A rejected offer has been considered and denied on the merits, but you have the right to appeal. A returned offer was not processed because you failed to include the required application fee, initial payment, or necessary forms. Returned offers do not carry appeal rights, but you can resubmit.
What can I do if my OIC is rejected?
You have 30 days from the date of the rejection letter to appeal the decision to the IRS Office of Appeals by filing Form 13711 (Request for Appeal of Offer in Compromise). The appeal must explain why you disagree with the rejection and include any supporting documentation. Missing the 30-day deadline will forfeit your right to appeal.
What happens after I appeal a rejected OIC?
Your case is reviewed by an independent IRS Appeals Officer who was not involved in the original decision. The officer will review your financial information, the basis for rejection, and any new evidence you submit. You may negotiate a revised offer amount during this process. Appeals decisions are typically final within the IRS, though there are times when you may petition the Tax Court.
What are my alternatives if my OIC is rejected and I can’t pay in full?
Several options exist, including:
- Partial Pay Installment Agreement — you make reduced monthly payments toward your tax debt, with any unpaid balance expiring after the 10-year collection statute ends.
- Currently Not Collectible (CNC) status — the IRS temporarily suspends collection if you demonstrate severe financial hardship
- Penalty Abatement — request removal of penalties (though not the underlying tax) if you have reasonable cause or qualify for first-time penalty abatement
- Bankruptcy — certain income tax debts may be dischargeable in bankruptcy depending on specific eligibility rules
Should I hire a tax professional to help with an OIC or appeal?

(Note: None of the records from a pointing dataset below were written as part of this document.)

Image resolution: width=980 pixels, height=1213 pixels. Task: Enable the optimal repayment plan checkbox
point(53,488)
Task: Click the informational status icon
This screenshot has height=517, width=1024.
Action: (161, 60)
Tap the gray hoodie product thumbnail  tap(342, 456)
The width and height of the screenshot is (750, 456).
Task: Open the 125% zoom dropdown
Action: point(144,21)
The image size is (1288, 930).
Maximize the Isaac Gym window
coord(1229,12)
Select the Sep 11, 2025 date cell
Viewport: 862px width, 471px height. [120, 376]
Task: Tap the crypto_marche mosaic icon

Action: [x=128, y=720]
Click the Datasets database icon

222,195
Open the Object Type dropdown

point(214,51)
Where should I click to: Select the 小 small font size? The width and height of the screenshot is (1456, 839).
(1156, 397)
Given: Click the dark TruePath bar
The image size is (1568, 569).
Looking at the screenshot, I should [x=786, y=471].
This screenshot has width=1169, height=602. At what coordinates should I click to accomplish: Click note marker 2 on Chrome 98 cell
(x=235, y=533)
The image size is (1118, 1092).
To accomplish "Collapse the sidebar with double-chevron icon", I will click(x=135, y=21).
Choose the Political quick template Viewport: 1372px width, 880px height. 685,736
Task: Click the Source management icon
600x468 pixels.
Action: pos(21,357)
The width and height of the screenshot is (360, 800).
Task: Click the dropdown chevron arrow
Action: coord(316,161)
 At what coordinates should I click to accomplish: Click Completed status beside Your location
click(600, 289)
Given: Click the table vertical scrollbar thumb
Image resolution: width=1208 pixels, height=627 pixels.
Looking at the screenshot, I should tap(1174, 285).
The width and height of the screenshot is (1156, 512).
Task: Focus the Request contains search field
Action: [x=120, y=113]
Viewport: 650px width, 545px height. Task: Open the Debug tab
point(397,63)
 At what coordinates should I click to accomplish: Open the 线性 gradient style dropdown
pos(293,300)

While you can submit and appeal an OIC yourself, the process involves complex financial disclosures and negotiation. Enrolled agents, CPAs, and tax attorneys who specialize in IRS resolution can significantly improve your chances of acceptance by accurately calculating your RCP, presenting your finances in the most favorable legitimate light, and navigating the appeals process. Be cautious of companies that guarantee OIC acceptance; no one can guarantee IRS approval.